Saved entries:
- - - - -

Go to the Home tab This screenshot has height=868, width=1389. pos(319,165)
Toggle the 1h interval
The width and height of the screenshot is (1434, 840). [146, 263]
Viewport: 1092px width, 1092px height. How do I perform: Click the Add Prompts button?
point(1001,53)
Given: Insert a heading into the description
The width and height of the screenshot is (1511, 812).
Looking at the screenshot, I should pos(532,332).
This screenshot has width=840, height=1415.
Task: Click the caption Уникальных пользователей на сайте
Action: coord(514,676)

- - - - -

Once you have read the data, reproduce all of it exactly.

Go to the Home tab This screenshot has height=868, width=1389. pos(319,165)
Toggle the 1h interval
The width and height of the screenshot is (1434, 840). [146, 263]
Viewport: 1092px width, 1092px height. How do I perform: Click the Add Prompts button?
point(1001,53)
Given: Insert a heading into the description
The width and height of the screenshot is (1511, 812).
Looking at the screenshot, I should pos(532,332).
This screenshot has width=840, height=1415.
Task: Click the caption Уникальных пользователей на сайте
Action: coord(514,676)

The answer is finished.